### [Your instructions]
Would you return the data exactly as given, except for its pictures?

*****

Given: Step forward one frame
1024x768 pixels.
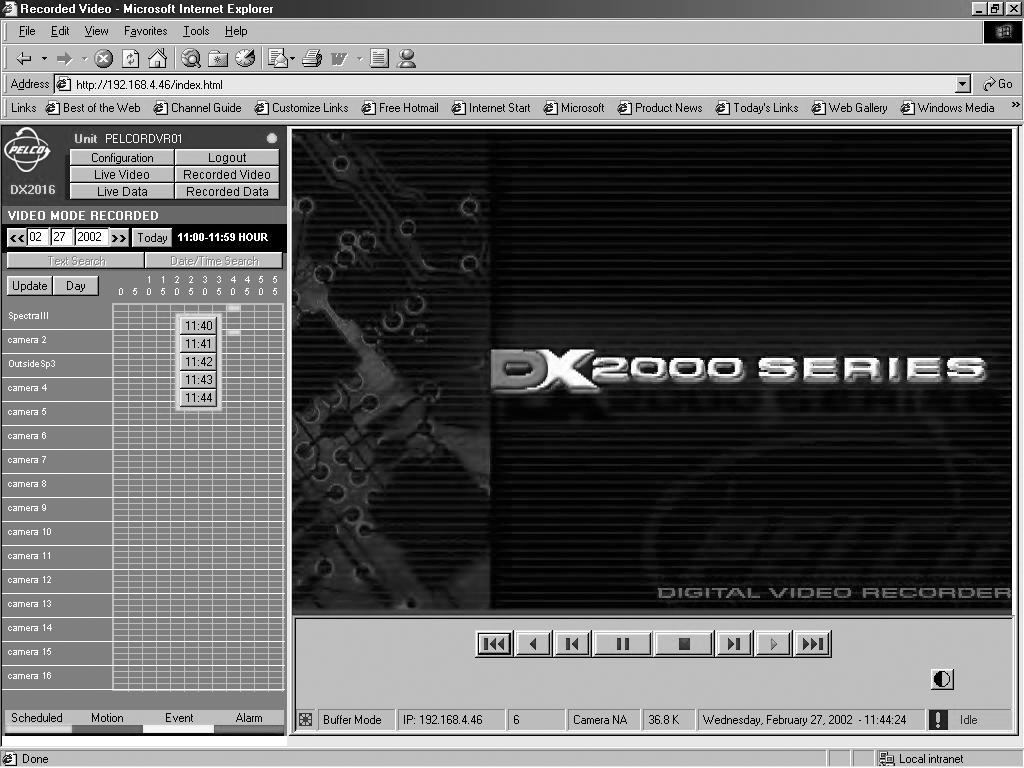Looking at the screenshot, I should point(733,643).
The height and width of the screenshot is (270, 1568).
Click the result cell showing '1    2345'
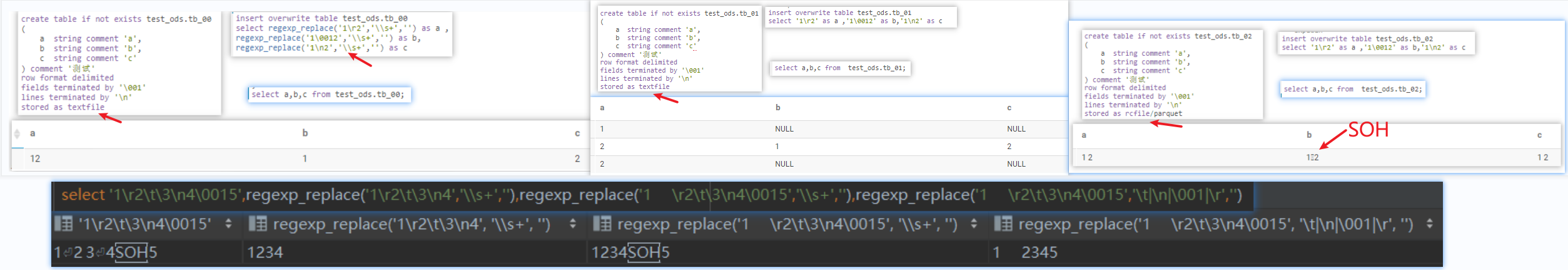[1024, 252]
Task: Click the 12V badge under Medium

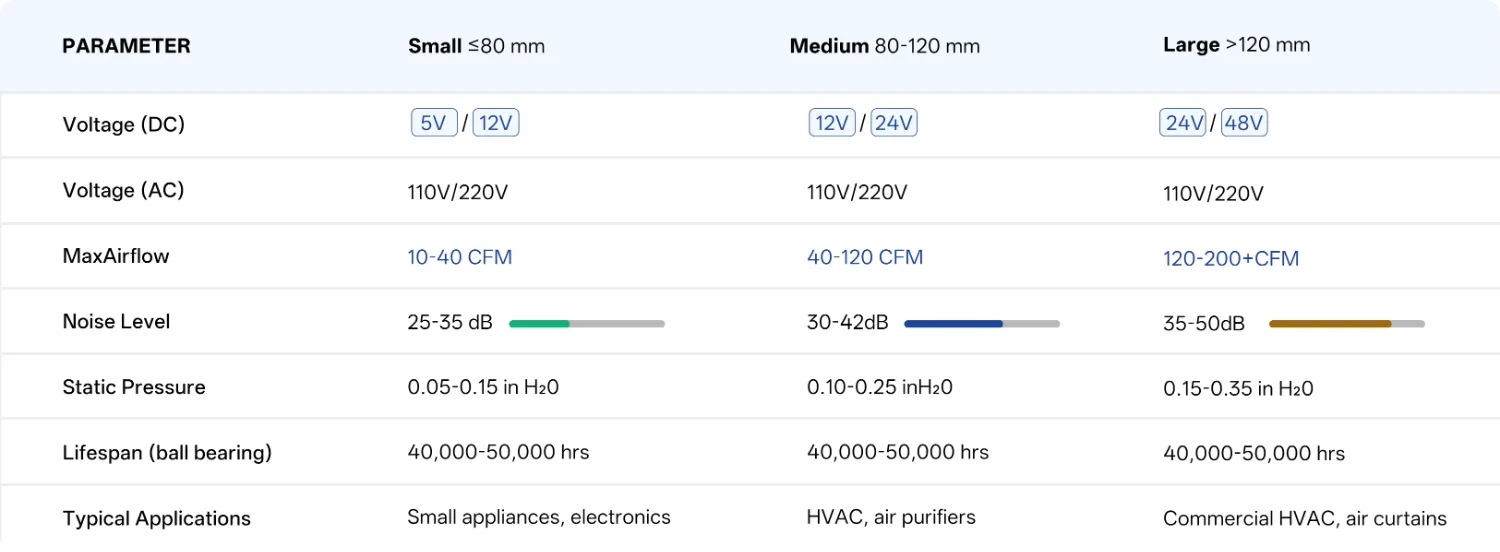Action: [832, 124]
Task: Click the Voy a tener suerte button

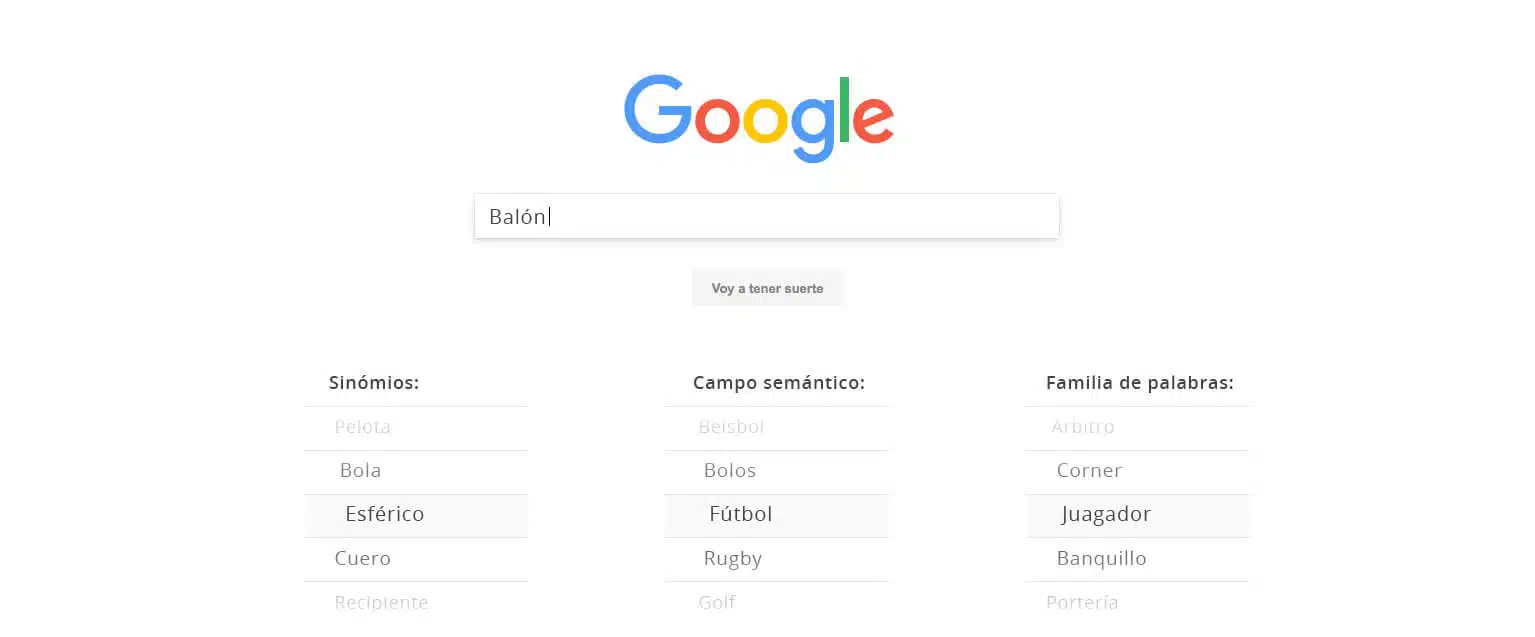Action: 768,288
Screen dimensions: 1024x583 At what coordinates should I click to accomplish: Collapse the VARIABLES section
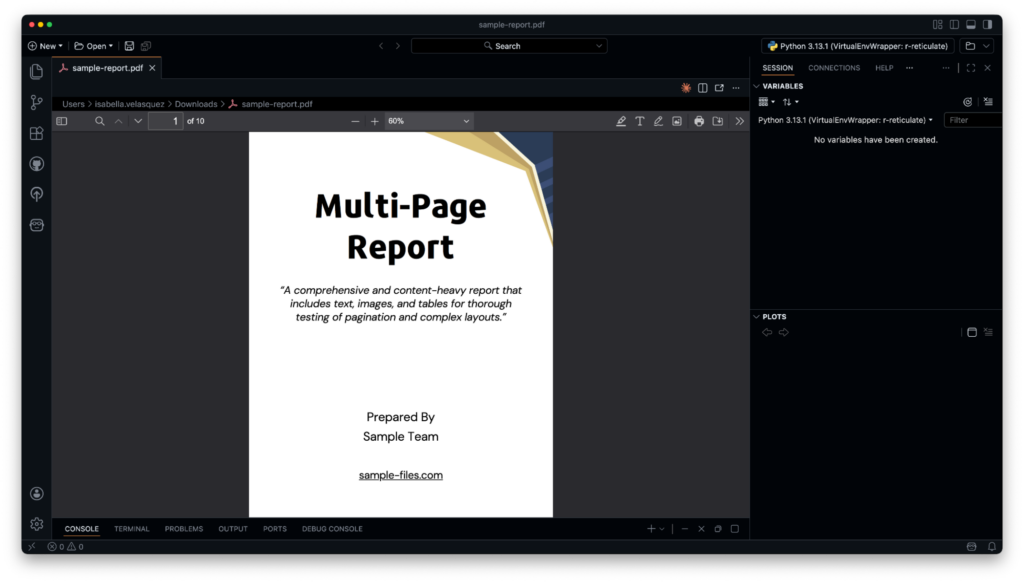(757, 86)
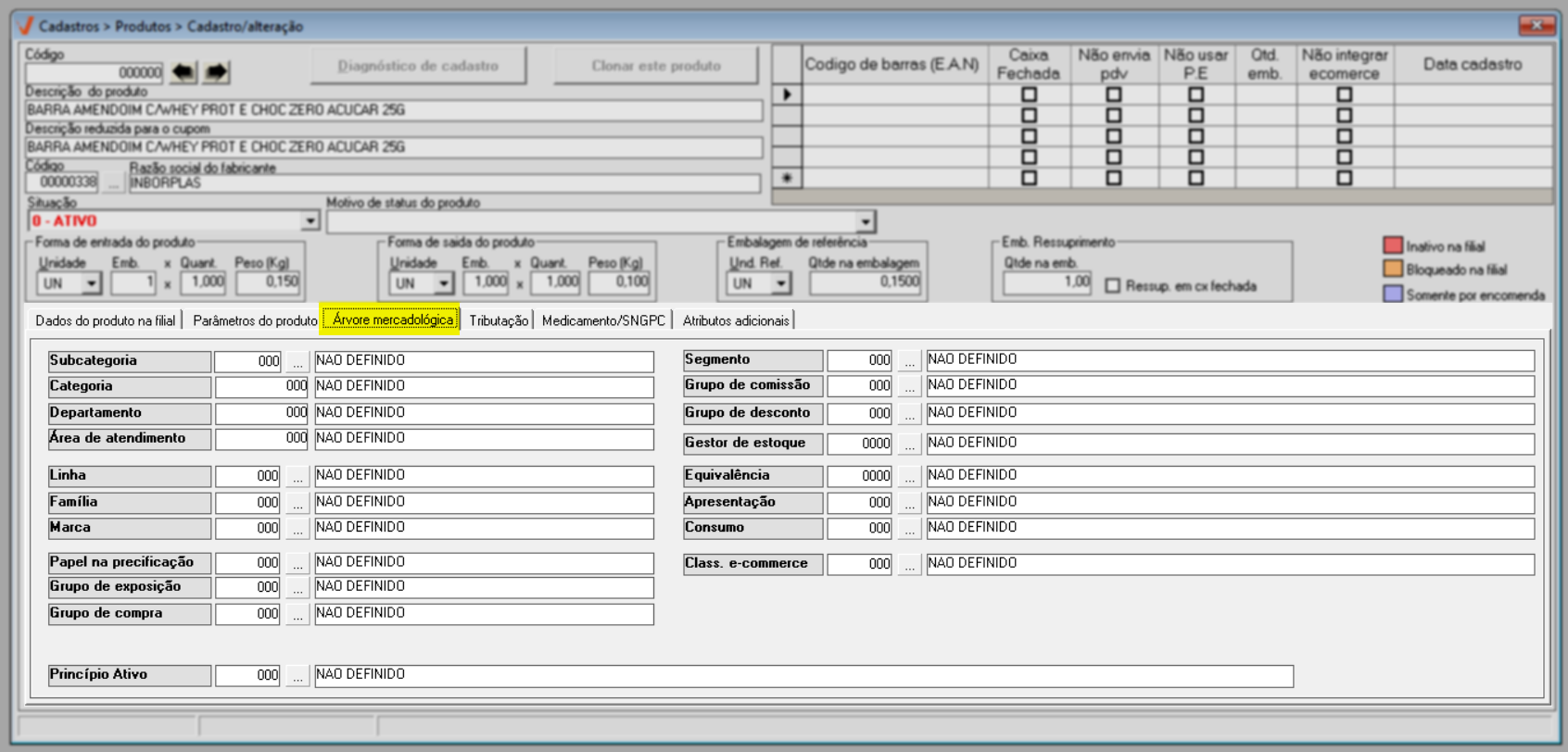
Task: Open the Class. e-commerce lookup button
Action: pos(909,564)
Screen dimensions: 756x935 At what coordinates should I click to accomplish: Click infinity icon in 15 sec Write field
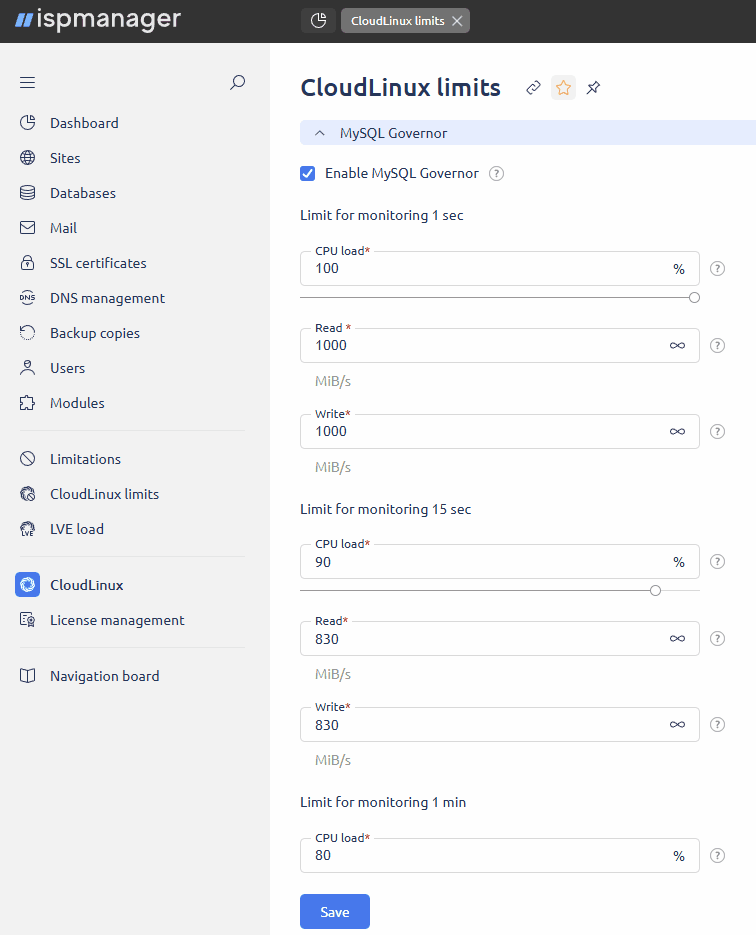point(677,725)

*****

### [Output for this exercise]
Given: Step forward one frame
1024x768 pixels.
Looking at the screenshot, I should point(733,643).
The height and width of the screenshot is (270, 1568).
Click the result cell showing '1    2345'
[1024, 252]
Task: Click the 12V badge under Medium

Action: [832, 124]
Task: Click the Voy a tener suerte button

Action: 768,288
Screen dimensions: 1024x583 At what coordinates should I click to accomplish: Collapse the VARIABLES section
(757, 86)
Task: Open the Class. e-commerce lookup button
Action: pos(909,564)
Screen dimensions: 756x935 At what coordinates should I click to accomplish: Click infinity icon in 15 sec Write field
point(677,725)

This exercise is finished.